A small study with critically ill, respirator-dependent patients showed on Wednesday that early in-bed cycling may help the patients recover more quickly during their stay in the ICU.
A small study with critically ill, respirator-dependent patients showed on Wednesday that early in-bed cycling may help the patients recover more quickly during their stay in the hospital intensive care unit (ICU).
"People may think that ICU patients are too sick for physical activity, but we know that if patients start in-bed cycling two weeks into their ICU stay, they will walk farther at hospital discharge," lead author Michelle Kho, assistant professor with the School of Rehabilitation Science at Canada's McMaster University and physiotherapist at St. Joseph's Healthcare Hamilton, said in a statement.
"Our TryCYCLE study builds on this previous work and finds it is safe and feasible to systematically start in-bed cycling within the first four days of mechanical ventilation and continue throughout a patient's ICU stay."
For over a year, Kho and her team conducted a study of 33 ICU patients at St. Joseph's Healthcare Hamilton, who were 18 years of age or older, receiving mechanical ventilation, and walking independently prior to admission to the ICU.
The treatment in the ICU was 30 minutes of supine cycling using a motorized stationary bicycle affixed to the bed, six days a week.
The researchers found that early cycling within the first four days of mechanical ventilation among patients with stable blood flow is safe and feasible.
Those who started the exercise within the first three days of ICU admission cycled about nine kilometers on average during their ICU stay, they said.
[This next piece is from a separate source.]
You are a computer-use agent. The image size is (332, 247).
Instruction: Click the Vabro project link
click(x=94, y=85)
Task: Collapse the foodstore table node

The study said these achievements even surprised the researchers. "Patients' abilities to cycle during critical illness exceeded our expectations," said Kho, adding that more research is needed to determine if this early cycling with critically ill patients improves their physical function.
Kho said they will have several hospital ICUs start the in-bed cycling study for a pilot randomized trial in the future.
The research was published in the U.S. journal PLOS ONE.